3. Selecting the Most Suitable Category: After calculating the cosine similarities, the custom category with the highest similarity value relative to the original category is selected. This means that this category is considered the most suitable or closest to the original category in terms of semantic content.

This concept is particularly useful in text analysis for comparing documents or texts. By converting texts into vectors (using techniques such as TF-IDF), where each dimension represents a specific word and the value in that dimension represents the significance of the word, we can compare these vectors to find out how similar the texts are to each other. This is often used in search engines, plagiarism checkers, and recommendation systems to find or suggest content that is most similar to a given input.

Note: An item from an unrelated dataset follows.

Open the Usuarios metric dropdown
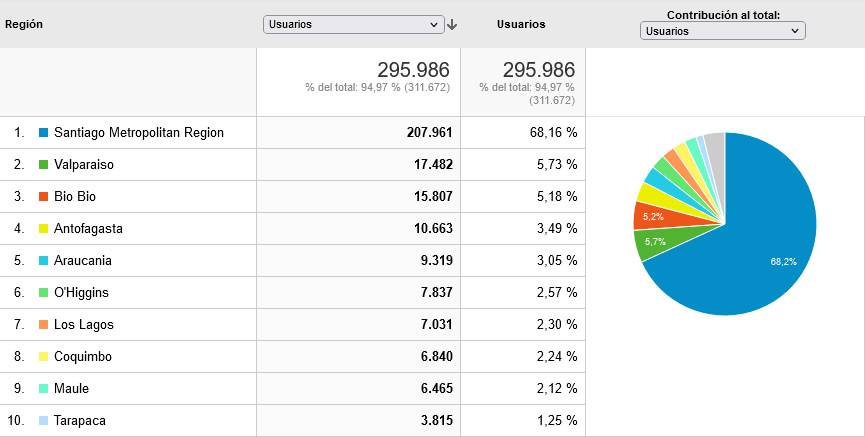 pos(354,24)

FastAPI is built on top of Starlette and allows the handling of requests asynchronously using async and await keywords. This enables the application to scale and serve a large number of requests efficiently, improving performance on I/O (Input/Output) operations such as requests to external APIs or file read operations. In the application, asynchronous handling can be particularly useful in scenarios like loading files through an endpoint /download/data_files/{filename}, where asynchronous file reading can significantly reduce waiting time for the client.

• In the code, an asynchronous endpoint process_link_post is defined through the decorator @app.post("/process_link"). This endpoint asynchronously processes POST requests by sending link data (for example, a URL to process). Using the async keyword before the function definition indicates that the function will execute asynchronously.
• Similarly, the asynchronous method download_csv handles GET requests for downloading files. This also allows for the handling of file download requests without blocking the main execution thread of the application.

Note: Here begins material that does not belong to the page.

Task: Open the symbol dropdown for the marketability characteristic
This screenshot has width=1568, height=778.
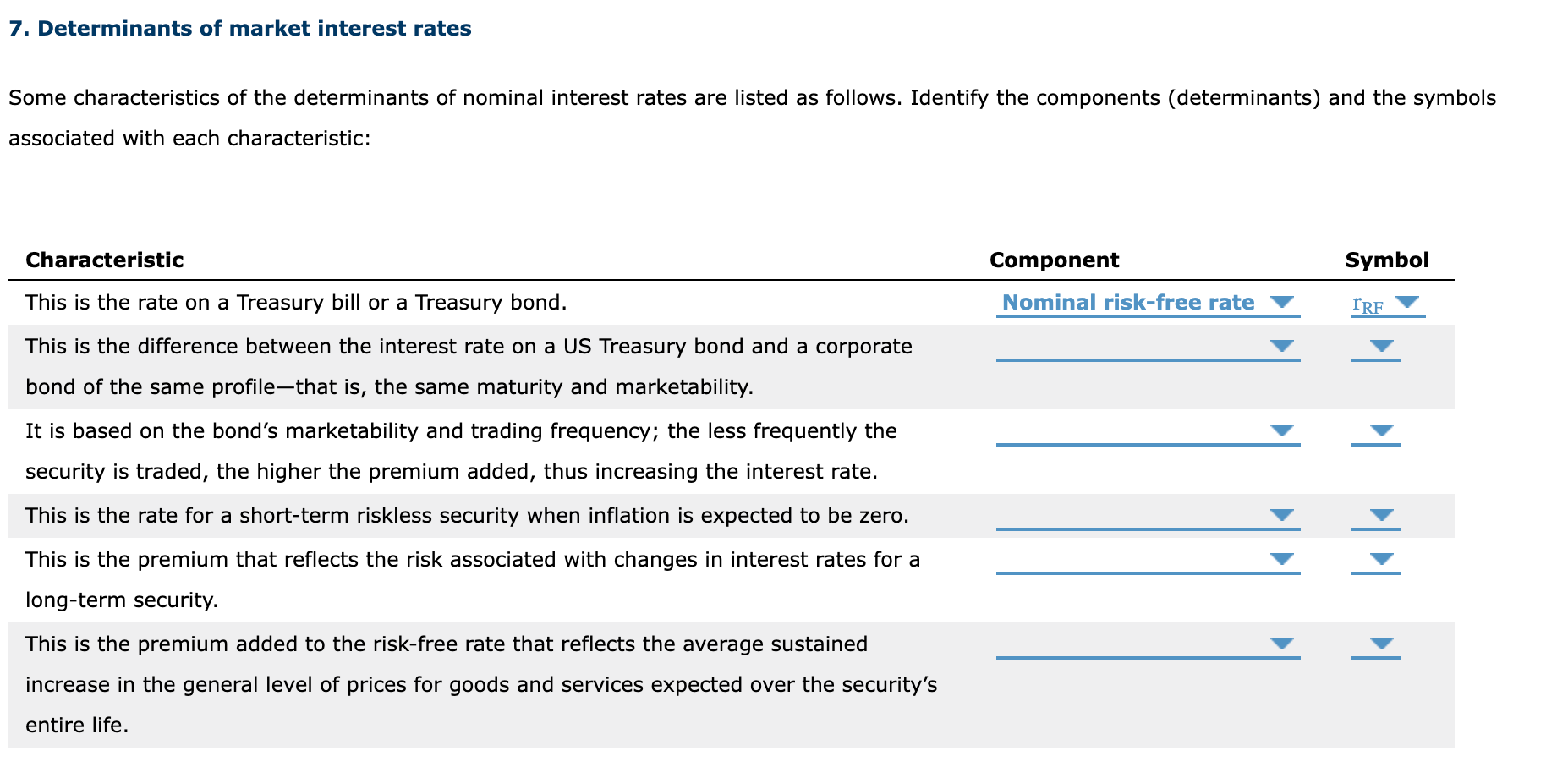Action: point(1379,430)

Using spaCy and TfidfVectorizer from scikit-learn for text categorization demonstrates how machine learning tools can be effectively applied in web applications. spaCy is used for preprocessing text in Russian, which is important for the accurate operation of categorization, as text processing includes many aspects, such as lemmatization and stop-word removal, which significantly affect the final accuracy. TfidfVectorizer converts text into a vector representation, allowing then to calculate the cosine similarity between vectors, which is used to select the most suitable category for the text.

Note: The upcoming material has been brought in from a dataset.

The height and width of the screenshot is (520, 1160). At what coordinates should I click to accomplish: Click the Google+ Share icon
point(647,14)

The application involves parsing XML files to extract product data, demonstrating the ability to work with various data formats. After extracting and classifying the data, it is saved in CSV format, which is a widely accepted standard for exchanging tabular data and can be easily imported into various systems and applications for further analysis.

The application uses Jinja2Templates for generating dynamic HTML content. This allows the creation of a more interactive and user-oriented interface. Together with serving static files through StaticFiles, it creates a full-fledged web interface for interacting with the application, eliminating the need for the user to work directly with the API or command line.

Using Pydantic models for validating incoming data not only ensures the correctness of the data but also allows for the automatic generation of API documentation. This significantly simplifies both the development and the use of the API, as clients can precisely know what data and in what format are expected on input.

The application includes exception handling, such as a URL access error or a file reading error. This ensures the application's stability and provides informative feedback to the user about the issue through FastAPI's HTTP exception mechanisms.

• Installing dependencies: Install the necessary dependencies using pip install -r requirements.txt.
• Running the server: Start the application with the command uvicorn main:app --reload.

Usage:

• To process XML files, use the web interface or send a request to /process_link with the URL of your XML file. The resulting CSV file will be available for download via the provided link.